**** WORKING DATA
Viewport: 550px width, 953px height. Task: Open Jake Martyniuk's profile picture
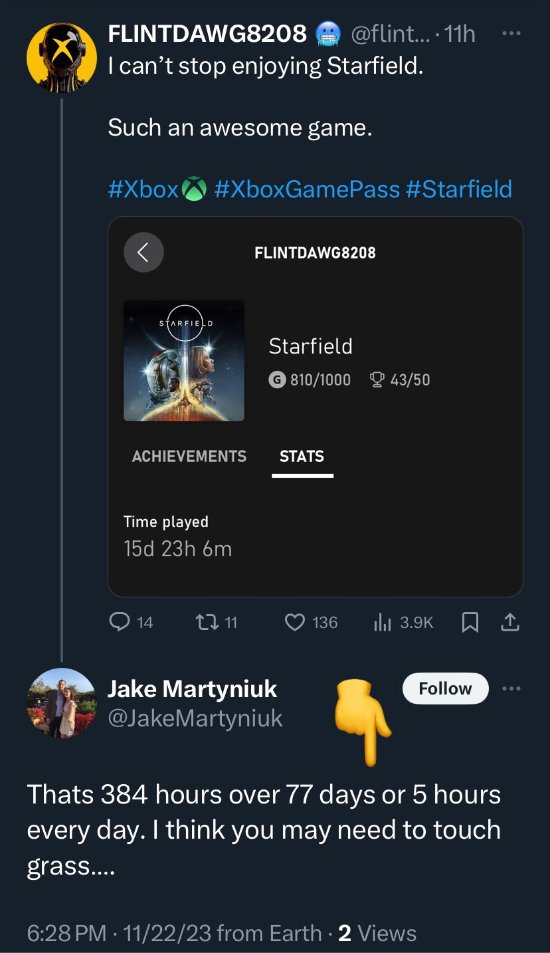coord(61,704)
********
**** WORKING DATA
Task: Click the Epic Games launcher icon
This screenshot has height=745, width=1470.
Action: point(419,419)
********
**** WORKING DATA
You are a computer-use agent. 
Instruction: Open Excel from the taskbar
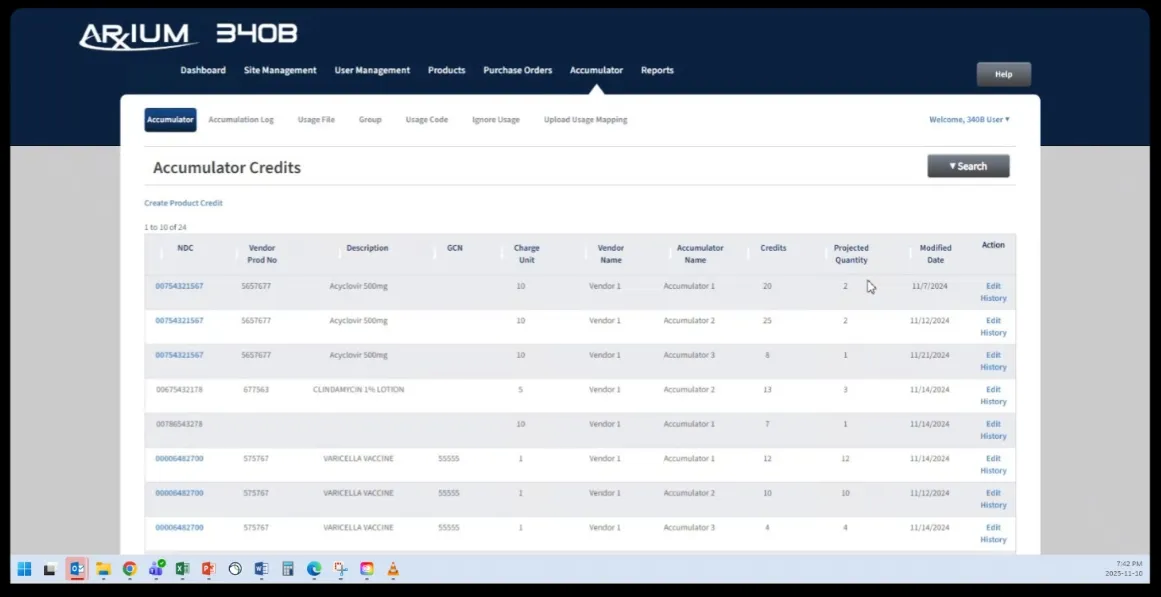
********
Exact duplication is required for the lines above, from the line that contains "You are a computer-use agent." to the line that contains "Instruction: Open Excel from the taskbar", inclusive; omit all others.

## EXERCISE RESULT
You are a computer-use agent. 
Instruction: Open Excel from the taskbar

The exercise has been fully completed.